Chakwera tells Mzuzu University graduates: ‘The future we want is captured in Malawi Vision 2063’
President Lazarus Chakwera has challenged the graduates of Mzuzu University (Mzuni) to turn their minds towards the study and mastery of the national development blueprint Vision 2063, which succeeded Vision 202.
Chakwera was speaking when he presided over the first congregation as Chancellor of Mzuzu University which was held virtually on Friday.
The vision, dubbed MW2063, is an aspiration and a successor to Vision 2020 which sought to make Malawi secure, democratically mature, environmentally sustainable and self-reliant with equal opportunities for and active participation by all.
The crafters of MW2063 envisage Malawi using lessons learned in the Vision 2020 in propelling the country forward. The long-term goals are part of the global developmental framework and anchored “to the global Sustainable Development Goals [SDGs], including their variants moving forward; the continental Agenda 2063 that defines the Africa we want, and the strategies of the Regional Economic Communities to which [Malawi] belongs.”
“I therefore feel duty-bound to remind all of you graduating today that the future we want is captured in Malawi’s Vision 2063, which we all launched together as a nation last month.
“You are the first cohort of Malawians to graduate from University since that launch, which means you are the first Malawians to graduate into an era of implementing that vision. You
may have laboured day and night for many months to study books on various subjects and to master various disciplines to get here, but in Mzuni’s spirit of embracing progressive change, I call on you to now turn your minds towards the study and mastery of that national vision we share for the future of our country,” said Chakwera.

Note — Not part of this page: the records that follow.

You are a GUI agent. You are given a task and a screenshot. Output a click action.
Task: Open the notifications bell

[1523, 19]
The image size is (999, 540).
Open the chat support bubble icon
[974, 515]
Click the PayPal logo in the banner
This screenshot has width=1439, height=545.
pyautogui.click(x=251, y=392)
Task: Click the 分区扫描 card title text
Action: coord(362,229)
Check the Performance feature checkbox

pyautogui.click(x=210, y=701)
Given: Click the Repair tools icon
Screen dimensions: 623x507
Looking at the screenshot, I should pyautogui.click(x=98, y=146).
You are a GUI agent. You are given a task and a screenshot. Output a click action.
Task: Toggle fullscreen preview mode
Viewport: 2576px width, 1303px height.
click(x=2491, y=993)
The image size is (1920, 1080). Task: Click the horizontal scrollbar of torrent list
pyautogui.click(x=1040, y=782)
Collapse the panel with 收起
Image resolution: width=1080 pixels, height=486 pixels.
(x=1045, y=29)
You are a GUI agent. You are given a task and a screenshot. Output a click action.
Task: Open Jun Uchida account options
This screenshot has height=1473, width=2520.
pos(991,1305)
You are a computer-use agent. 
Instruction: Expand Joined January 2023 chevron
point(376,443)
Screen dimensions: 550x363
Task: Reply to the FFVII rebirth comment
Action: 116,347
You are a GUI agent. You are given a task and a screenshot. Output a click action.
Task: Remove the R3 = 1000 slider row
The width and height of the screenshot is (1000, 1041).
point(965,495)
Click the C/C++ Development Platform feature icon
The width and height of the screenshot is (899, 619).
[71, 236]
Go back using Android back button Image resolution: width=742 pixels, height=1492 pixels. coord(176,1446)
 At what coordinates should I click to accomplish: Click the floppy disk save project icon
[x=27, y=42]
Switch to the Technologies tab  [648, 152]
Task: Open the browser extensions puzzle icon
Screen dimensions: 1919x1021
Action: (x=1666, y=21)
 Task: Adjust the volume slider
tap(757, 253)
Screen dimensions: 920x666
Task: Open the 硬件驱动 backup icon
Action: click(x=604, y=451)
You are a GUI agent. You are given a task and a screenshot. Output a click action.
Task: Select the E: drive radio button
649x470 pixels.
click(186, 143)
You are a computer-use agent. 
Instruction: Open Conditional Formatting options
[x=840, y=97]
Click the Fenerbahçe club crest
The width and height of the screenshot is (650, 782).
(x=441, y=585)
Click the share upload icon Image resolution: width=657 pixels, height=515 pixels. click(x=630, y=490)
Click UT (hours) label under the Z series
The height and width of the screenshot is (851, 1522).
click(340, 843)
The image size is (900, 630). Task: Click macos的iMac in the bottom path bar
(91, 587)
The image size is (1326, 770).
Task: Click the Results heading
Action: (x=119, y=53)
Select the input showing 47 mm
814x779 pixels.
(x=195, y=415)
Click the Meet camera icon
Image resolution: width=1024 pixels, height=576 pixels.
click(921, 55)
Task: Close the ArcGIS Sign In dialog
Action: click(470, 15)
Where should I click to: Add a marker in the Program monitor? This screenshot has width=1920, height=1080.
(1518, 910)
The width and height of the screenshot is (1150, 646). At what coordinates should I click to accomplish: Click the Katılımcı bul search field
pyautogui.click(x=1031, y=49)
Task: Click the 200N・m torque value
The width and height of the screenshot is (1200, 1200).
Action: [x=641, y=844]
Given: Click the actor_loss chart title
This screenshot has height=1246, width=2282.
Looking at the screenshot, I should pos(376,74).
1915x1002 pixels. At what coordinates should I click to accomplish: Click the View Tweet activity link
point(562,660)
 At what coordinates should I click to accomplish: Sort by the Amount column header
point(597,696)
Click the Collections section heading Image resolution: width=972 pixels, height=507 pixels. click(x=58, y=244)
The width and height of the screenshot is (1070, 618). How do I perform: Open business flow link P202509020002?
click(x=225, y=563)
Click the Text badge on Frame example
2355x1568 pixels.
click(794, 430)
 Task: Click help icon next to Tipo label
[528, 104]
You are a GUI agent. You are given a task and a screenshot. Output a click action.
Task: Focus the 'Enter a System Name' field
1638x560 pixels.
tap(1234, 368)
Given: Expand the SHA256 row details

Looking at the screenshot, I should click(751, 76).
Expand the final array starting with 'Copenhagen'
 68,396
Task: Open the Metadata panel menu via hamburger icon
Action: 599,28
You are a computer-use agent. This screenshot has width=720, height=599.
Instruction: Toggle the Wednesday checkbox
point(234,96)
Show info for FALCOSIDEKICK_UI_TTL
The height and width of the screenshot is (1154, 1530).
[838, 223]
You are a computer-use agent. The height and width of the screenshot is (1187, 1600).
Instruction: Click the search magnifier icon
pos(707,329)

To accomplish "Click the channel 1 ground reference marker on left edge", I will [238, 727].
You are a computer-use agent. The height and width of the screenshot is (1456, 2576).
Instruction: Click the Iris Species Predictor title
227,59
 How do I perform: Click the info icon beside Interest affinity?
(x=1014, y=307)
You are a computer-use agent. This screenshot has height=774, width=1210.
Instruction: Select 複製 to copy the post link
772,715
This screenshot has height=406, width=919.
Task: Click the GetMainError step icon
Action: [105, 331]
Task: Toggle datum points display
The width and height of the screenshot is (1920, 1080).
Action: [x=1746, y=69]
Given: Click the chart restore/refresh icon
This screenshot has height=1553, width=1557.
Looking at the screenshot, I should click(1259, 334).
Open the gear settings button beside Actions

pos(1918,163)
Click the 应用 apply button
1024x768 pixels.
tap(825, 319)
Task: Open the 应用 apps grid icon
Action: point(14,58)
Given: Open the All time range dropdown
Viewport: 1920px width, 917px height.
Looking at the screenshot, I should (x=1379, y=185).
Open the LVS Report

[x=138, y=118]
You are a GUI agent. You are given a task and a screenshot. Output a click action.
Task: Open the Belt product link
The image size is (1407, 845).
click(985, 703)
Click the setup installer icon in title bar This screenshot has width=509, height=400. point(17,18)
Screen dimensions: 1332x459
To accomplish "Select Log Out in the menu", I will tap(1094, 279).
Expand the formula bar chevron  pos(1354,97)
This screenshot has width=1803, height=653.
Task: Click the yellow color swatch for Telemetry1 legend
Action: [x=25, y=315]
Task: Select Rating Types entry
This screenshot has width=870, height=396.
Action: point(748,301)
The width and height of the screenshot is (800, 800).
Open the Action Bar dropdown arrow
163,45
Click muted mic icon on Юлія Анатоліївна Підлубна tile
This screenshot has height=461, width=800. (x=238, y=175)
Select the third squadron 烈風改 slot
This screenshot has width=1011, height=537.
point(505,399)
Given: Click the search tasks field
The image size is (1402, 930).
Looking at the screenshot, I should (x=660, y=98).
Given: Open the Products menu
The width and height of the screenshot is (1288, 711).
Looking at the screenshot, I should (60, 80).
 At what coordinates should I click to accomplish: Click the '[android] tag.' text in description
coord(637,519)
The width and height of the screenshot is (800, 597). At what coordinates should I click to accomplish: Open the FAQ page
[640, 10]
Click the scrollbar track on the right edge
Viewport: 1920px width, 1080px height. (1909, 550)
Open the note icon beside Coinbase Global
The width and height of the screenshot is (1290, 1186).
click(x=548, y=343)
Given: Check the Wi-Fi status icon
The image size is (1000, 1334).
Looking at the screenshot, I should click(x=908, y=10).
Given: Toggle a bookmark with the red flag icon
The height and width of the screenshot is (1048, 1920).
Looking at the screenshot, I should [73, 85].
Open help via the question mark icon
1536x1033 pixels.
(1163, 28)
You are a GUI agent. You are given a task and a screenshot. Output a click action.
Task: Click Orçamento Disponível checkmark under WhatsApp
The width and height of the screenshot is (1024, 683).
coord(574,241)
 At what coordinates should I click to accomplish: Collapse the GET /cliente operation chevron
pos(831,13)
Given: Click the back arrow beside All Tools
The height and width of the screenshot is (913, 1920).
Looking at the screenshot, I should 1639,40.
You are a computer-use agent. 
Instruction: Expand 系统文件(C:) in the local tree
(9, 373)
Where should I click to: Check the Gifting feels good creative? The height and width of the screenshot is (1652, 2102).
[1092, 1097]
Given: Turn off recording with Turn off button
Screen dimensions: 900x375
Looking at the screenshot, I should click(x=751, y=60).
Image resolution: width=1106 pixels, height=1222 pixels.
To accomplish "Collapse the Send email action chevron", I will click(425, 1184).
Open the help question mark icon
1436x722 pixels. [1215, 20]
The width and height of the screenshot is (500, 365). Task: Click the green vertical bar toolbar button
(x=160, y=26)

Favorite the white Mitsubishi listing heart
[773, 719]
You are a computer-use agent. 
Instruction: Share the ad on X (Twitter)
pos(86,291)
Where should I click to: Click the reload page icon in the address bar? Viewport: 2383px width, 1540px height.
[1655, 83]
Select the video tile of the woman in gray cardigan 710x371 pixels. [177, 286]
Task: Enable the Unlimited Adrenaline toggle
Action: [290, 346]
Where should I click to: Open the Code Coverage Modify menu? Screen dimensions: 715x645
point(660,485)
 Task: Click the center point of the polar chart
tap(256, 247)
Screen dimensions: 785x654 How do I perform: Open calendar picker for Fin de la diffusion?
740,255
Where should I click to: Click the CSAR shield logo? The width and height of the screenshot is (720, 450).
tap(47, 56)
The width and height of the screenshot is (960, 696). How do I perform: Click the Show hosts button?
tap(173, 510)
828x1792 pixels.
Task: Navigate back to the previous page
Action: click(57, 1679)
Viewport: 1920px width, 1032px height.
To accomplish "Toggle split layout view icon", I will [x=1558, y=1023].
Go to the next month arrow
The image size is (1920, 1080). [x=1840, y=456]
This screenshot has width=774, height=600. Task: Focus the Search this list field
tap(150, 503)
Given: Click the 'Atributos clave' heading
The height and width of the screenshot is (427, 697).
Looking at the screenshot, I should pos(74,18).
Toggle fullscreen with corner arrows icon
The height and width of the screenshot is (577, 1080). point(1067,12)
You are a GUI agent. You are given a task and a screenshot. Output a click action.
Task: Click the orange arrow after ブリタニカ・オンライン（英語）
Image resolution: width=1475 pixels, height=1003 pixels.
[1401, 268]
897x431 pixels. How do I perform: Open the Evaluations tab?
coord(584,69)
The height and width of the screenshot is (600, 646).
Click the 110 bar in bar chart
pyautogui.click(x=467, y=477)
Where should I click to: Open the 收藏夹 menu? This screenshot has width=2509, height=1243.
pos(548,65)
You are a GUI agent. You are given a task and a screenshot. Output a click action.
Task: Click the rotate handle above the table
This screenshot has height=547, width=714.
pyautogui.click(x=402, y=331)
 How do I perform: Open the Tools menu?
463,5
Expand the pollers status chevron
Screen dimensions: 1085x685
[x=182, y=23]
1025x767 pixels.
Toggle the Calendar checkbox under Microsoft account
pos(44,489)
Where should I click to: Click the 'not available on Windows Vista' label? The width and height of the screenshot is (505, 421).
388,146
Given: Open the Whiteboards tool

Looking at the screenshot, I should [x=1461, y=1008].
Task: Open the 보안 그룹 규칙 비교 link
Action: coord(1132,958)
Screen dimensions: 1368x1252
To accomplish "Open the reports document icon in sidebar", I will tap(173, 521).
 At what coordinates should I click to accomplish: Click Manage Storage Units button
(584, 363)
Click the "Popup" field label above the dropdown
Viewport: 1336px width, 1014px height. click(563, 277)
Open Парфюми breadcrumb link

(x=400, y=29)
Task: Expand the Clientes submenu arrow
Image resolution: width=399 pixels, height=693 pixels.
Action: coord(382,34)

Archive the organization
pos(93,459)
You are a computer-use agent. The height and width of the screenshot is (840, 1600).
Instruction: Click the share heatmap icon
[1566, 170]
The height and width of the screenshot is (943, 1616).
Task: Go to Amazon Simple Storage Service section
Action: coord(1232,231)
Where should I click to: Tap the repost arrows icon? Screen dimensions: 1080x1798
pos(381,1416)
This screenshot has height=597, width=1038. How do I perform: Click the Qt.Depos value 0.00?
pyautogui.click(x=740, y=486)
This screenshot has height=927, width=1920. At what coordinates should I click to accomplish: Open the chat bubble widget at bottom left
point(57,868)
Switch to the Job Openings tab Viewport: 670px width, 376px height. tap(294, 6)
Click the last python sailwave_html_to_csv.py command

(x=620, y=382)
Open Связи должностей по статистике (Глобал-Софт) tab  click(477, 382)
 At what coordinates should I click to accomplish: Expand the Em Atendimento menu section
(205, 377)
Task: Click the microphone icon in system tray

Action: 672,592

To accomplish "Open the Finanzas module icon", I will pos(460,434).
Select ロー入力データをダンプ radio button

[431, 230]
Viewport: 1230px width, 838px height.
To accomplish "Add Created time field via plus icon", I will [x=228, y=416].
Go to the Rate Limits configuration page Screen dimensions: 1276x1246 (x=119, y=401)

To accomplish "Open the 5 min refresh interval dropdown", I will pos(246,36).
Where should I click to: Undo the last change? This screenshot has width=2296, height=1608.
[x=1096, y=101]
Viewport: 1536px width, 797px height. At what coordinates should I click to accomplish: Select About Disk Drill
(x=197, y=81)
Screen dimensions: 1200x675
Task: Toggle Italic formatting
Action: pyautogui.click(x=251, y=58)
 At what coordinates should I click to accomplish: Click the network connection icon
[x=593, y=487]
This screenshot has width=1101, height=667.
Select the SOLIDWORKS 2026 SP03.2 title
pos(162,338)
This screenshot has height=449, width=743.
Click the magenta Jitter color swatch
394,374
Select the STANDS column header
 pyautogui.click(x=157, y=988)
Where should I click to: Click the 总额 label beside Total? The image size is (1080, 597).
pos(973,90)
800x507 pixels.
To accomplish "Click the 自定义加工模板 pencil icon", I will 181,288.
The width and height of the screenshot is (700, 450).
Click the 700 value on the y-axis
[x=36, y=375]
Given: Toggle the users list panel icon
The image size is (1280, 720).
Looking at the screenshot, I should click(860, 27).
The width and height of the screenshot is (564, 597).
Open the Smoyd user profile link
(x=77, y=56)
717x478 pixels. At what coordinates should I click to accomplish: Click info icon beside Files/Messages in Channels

He continued: “I call on you to study and master it not for the purpose of receiving a credential after so doing, but for the purpose of identifying some part of that vision that you will personally dedicate your life to turn into a reality. “
The President said in pursuing the national vision is an enterprise that calls on those wqho have graduated to “create solutions that do not yet exist in order to solve problems we have not yet faced.”
He said: “ It is an enterprise that not only requires embracing progressive changes in the world around you, but also requires advancing progressive changes into the future ahead of you. It is an enterprise that will put the full array of your talents and training to good use, thus producing the outcomes that higher education is meant to produce.”
Quoting Daniel Coit Gilman, who served as the first president of Johns Hopkins University in 1876, Chakwera said the intended outcome of higher education is not a good job or a good qualification or a good title.
The intended outcome of higher education is “less misery among the poor, less ignorance in schools, less bigotry in the temple, less suffering in the hospital, less fraud in business, less folly in politics,” he quoted.
Said Chakwera: “If we look at our society today and do not see these outcomes, then we must accept that ours is a society without many truly educated people in. This legacy of educational institutions that produce educated fools that are ill-suited to create solutions to the problems we face today and curate solutions to the problems we will face tomorrow is a legacy that should embarrass us.”
The Vice Chancellor John Kalenga Saka said a team of 15 youthful lecturers was put in place to contribute towards the realisation of Malawi 2063 Agenda.
National Planning Commission (NPC) , an independent institution established by an Act of Parliament in 2017, is mandated to formulate the medium and long-term development plans of the country and coordinate their implementation, says agriculture productivity and commercialisation, resource-based industrialisation and urbanisation will form the economic backbone of the Vision 2063.
NPC director general Thomas Chataghalala Munthali said the pillars—which are inter-related and inter-dependent and are key to inclusive wealth creation and self-reliance.